Warum denn nicht gemütlich aus dem Treidelpfad rollen? ...Das wollte ich, aber die ausgeschilderten Radwege enden zu häufig dort, wo man selbst mit einem Mountainbike alleine kaum durchkommen kann (z.B. im Brennesselfeld), geschweige denn mit einem solchen Lastzug. Kurzum, nicht noch einmal!

Ich empfehle eine Registrierung des Pedalos als E-Boot, Die Schifffahrtsbehörde VNF (Voies Navigables de France) ist kein Freund von HPBs und man darf ohne Motor die Tunnel nicht befahren. Boote mit einer Länge unter 5m und einer Motorisierung unter 5PS   sind kostenfrei in Frankreich.

Die französischen Kanäle sind zumindest teilweise völlig verkrautet. In den Schleusenkanälen habe ich oft viel Zeit verbracht, um alle 5m das Gemüse von der Schraube zu kratzen, der Salat begnügt sich natürlich nicht nur mit der Schraube, sondern er klebt auch gerne an der Aufhängung, dem Ruder und auch an den Bungenden.

Platz für ein Zelt findet man fast überall am Ufer, sogar in Häfen, die ich gelegentlich anlief. Fast überall hieß es dann vom Hafenmeister:“Pédalos ne payent pas“. Nur einer hat mir 5€ abgenommen, aber inklusive Dusche.

Abgesehen von einem einzigen Schleusenwärter habe ich in den 4 Wochen ausschließlich nette und freundliche Menschen kennengelernt, mehrfach bekam ich Obst ans Boot gebracht und ich wurde ein paar Mal zum Essen eingeladen. Mit dem Pedalo hat man sofort Kontakt. Meine Französischkenntnisse waren natürlich von Vorteil und ein singender Tretbootfahrer mit Gitarre hat ja was.

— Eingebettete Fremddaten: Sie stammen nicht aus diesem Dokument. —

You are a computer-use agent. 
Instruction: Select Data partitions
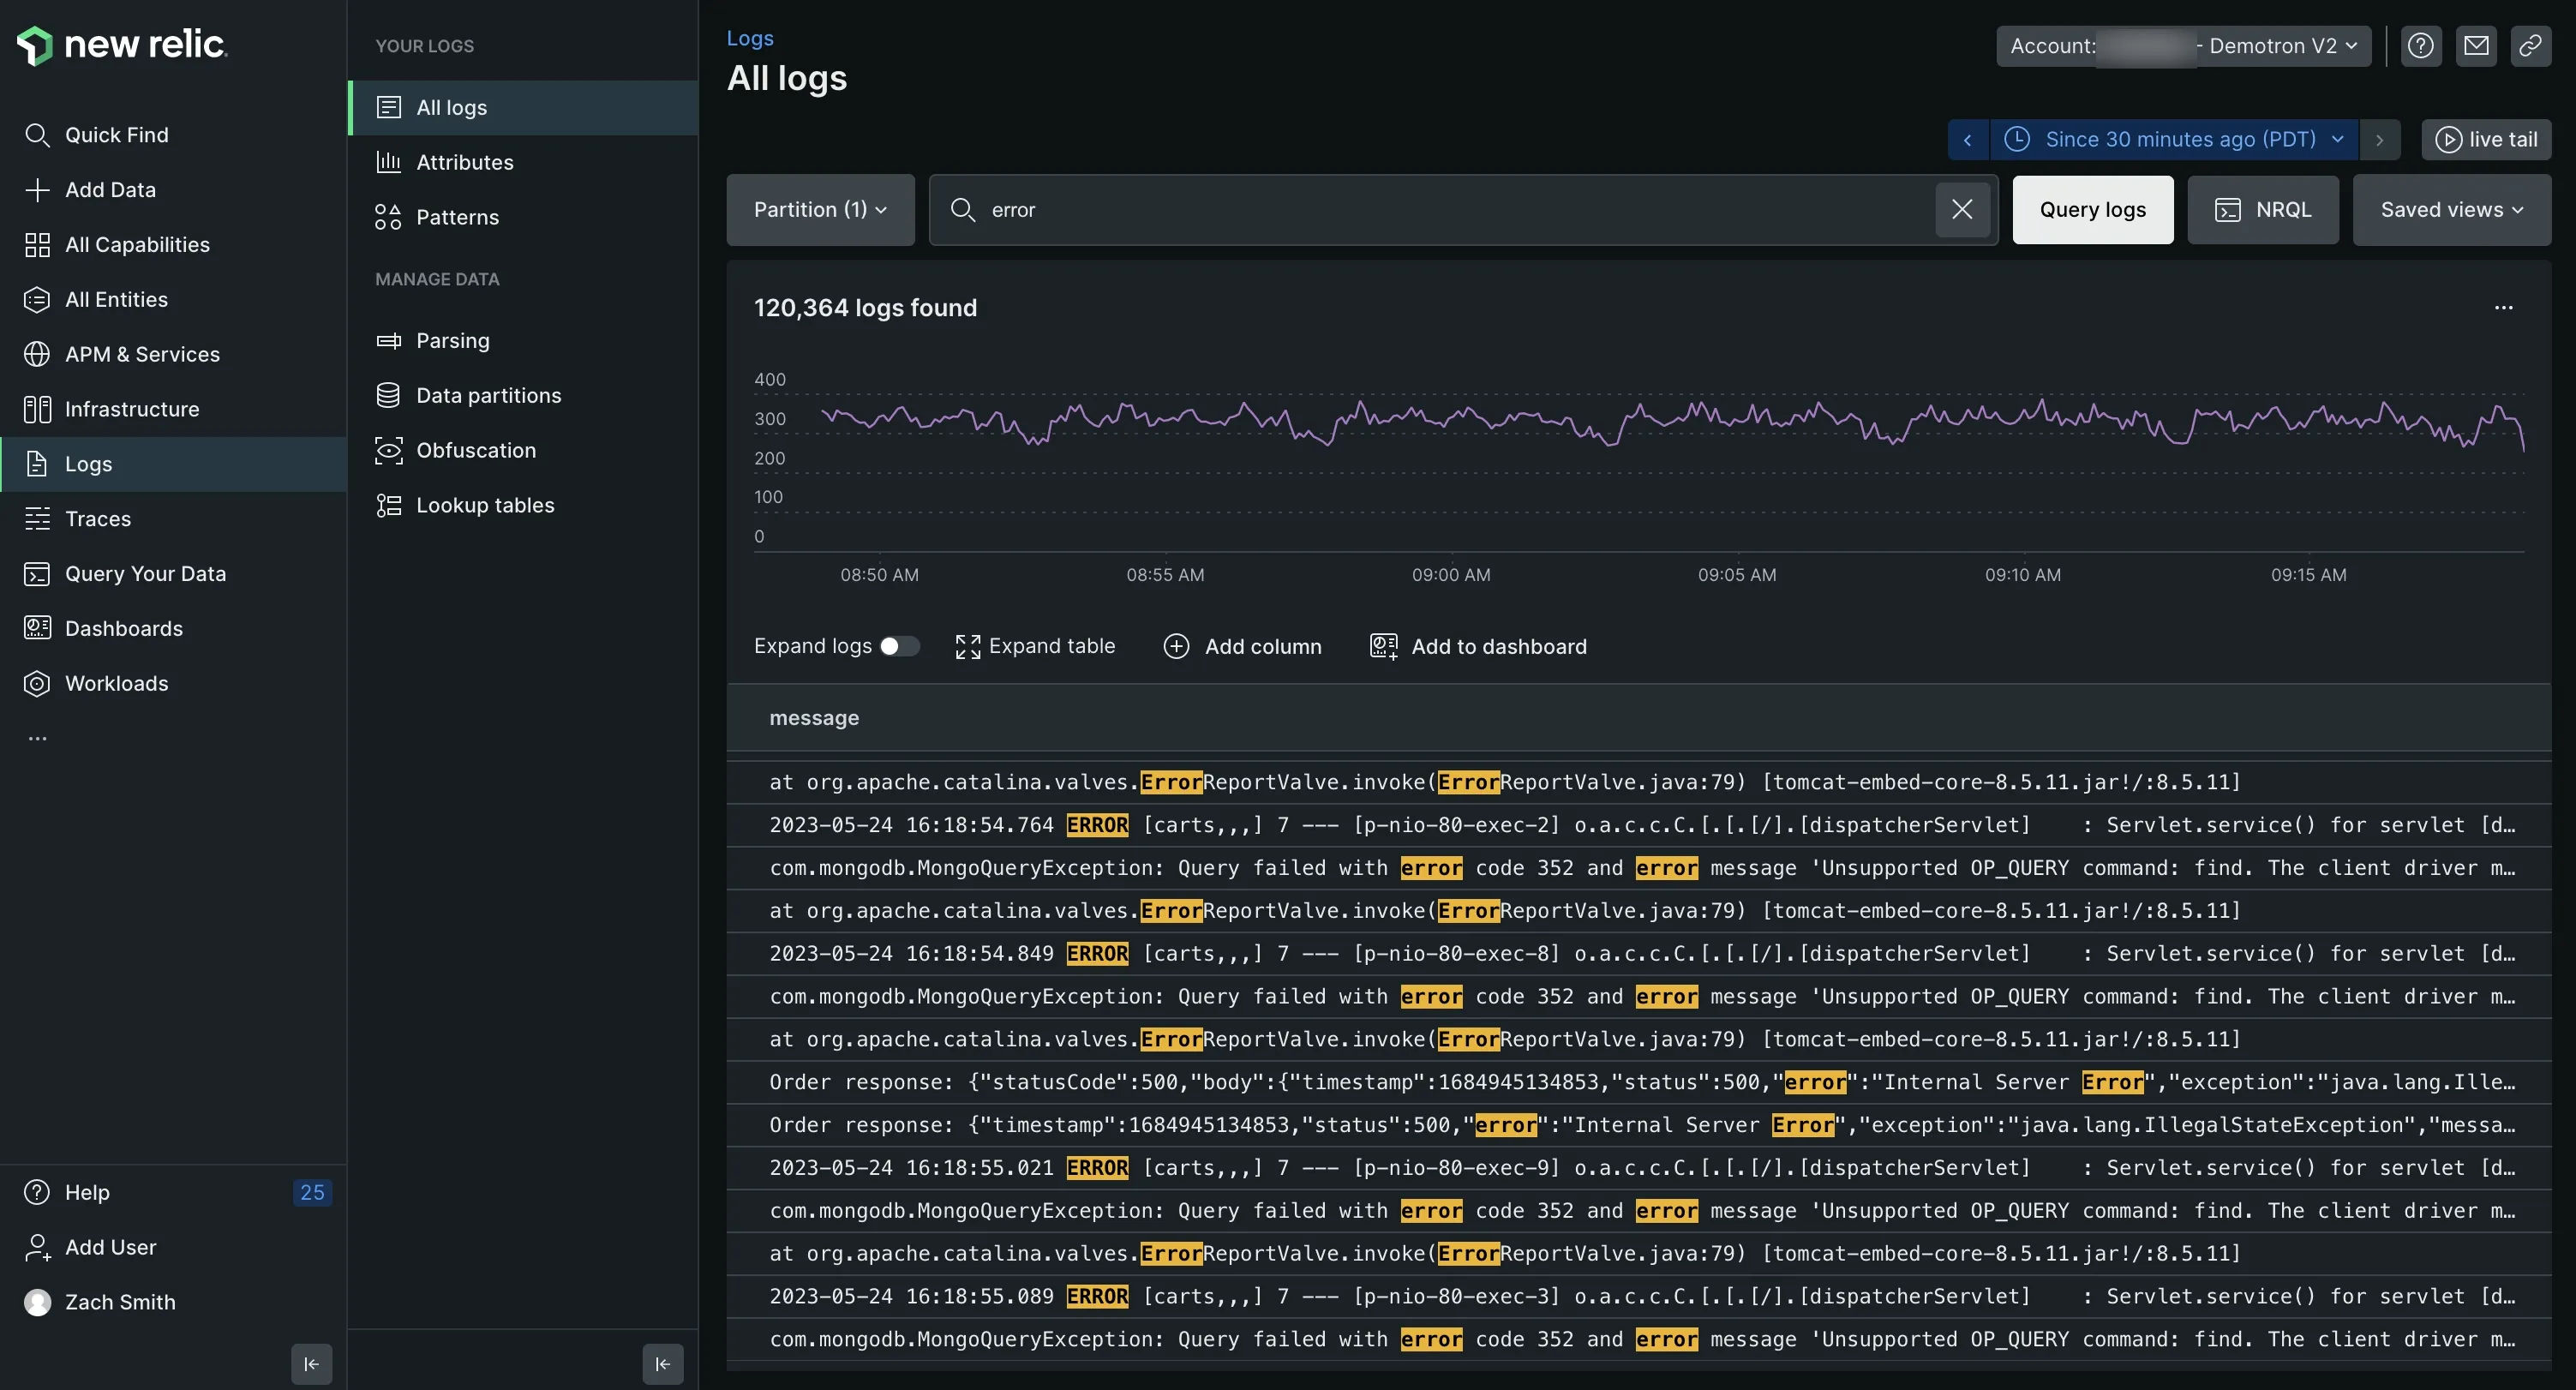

Die kleine Saône ist wunderschön und abwechslungsreich, Natur pur und das Baden im “Bach“ säubert nicht nur, sondern macht auch Spaß.   :-). Mit einem neuen Katamarantretboot, das ich zurzeit plane, möchte ich beim nächsten Mal eine Rundreise auf den französischen Kanälen machen, inklusive der kleinen Saône. Dieses Mal registriert, ohne Fahrrad und Werkzeug aber mit einer festen Plattform für Minimalkomfort. Der Antrieb wird ein Schaufelrad sein, ich plane ferner einen (zuschaltbaren) Elektromotor. Die Bugenden sowie die Ruderform werden krautabweisend und die Überdachung starkregentauglich. Dann bin ich für dieses tolle Revier bestens gerüstet.